→ SOURCE DOCUMENT:
** Start **

UNITED STATES
                       SECURITIES AND EXCHANGE COMMISSION

                             Washington, D.C. 20549

                                    FORM 8-K

                                 CURRENT REPORT
                       Pursuant to Section 13 or 15(d) of
                       the Securities Exchange Act of 1934

       Date of Report (Date of earliest event reported): January 10, 2006

                    INTEGRA LIFESCIENCES HOLDINGS CORPORATION
             (Exact name of Registrant as specified in its charter)



        Delaware                       0-26224                    51-0317849
(State or other jurisdiction of  (Commission File Number)    (I.R.S. Employer
incorporation or organization)                               Identification No.)


                              311 Enterprise Drive
                              Plainsboro, NJ 08536
               (Address of principal executive offices) (Zip Code)

       Registrant's telephone number, including area code: (609) 275-0500

                                 Not Applicable
          (Former name or former address, if changed since last report)

** End **

→ ENTRIES SHOWN:
** Start **

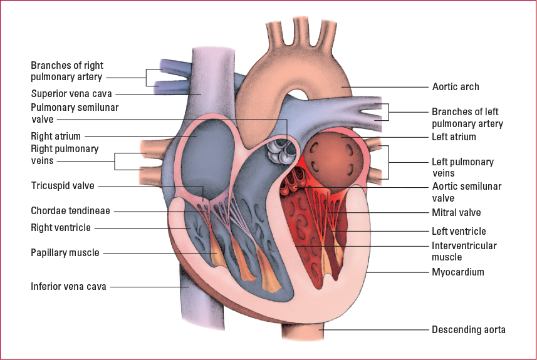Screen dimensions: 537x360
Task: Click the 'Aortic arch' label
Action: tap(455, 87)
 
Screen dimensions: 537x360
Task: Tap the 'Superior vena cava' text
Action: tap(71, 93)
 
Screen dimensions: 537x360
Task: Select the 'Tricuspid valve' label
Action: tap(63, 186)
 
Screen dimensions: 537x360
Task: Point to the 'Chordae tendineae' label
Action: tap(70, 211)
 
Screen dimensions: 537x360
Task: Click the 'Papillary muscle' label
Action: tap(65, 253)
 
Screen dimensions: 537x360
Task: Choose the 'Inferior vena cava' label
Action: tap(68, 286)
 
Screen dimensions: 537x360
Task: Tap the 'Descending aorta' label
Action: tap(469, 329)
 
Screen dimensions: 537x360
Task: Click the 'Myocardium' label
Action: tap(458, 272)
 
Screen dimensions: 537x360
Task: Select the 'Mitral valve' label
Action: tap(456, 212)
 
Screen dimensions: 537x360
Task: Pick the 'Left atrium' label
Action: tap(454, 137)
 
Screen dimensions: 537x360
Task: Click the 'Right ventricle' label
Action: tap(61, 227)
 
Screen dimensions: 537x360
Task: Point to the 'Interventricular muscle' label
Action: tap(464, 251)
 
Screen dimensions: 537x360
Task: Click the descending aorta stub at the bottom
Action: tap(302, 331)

** End **
** Start **

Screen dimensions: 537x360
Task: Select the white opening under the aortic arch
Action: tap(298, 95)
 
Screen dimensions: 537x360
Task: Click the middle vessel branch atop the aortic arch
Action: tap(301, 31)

** End **
** Start **

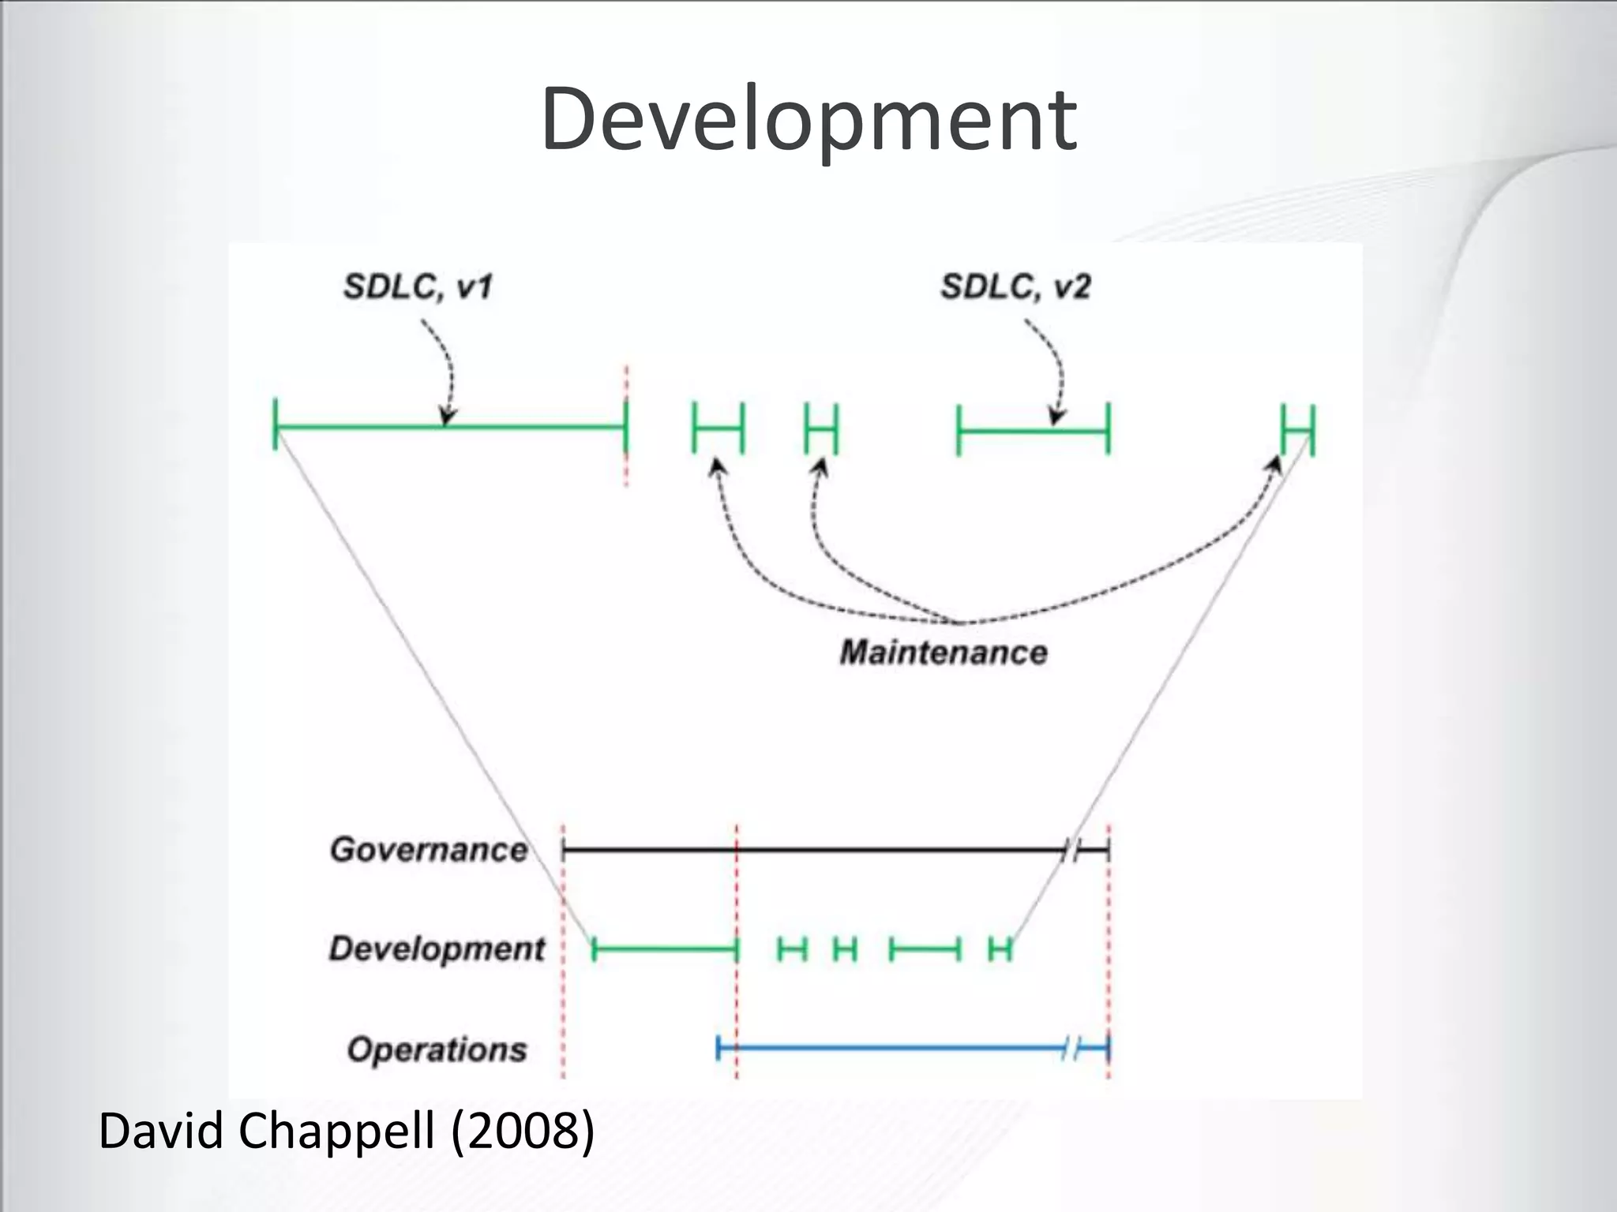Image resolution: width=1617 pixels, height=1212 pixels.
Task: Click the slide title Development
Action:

** End **

→ STATED PROBLEM:
Answer these from the Form 8-K cover page:
1. What date is given as the date of the earliest event reported?
2. What is the registrant's state of incorporation?
3. What telephone number, with area code, is listed for the registrant?

→ COMPLETED EXERCISE:
1. January 10, 2006
2. Delaware
3. (609) 275-0500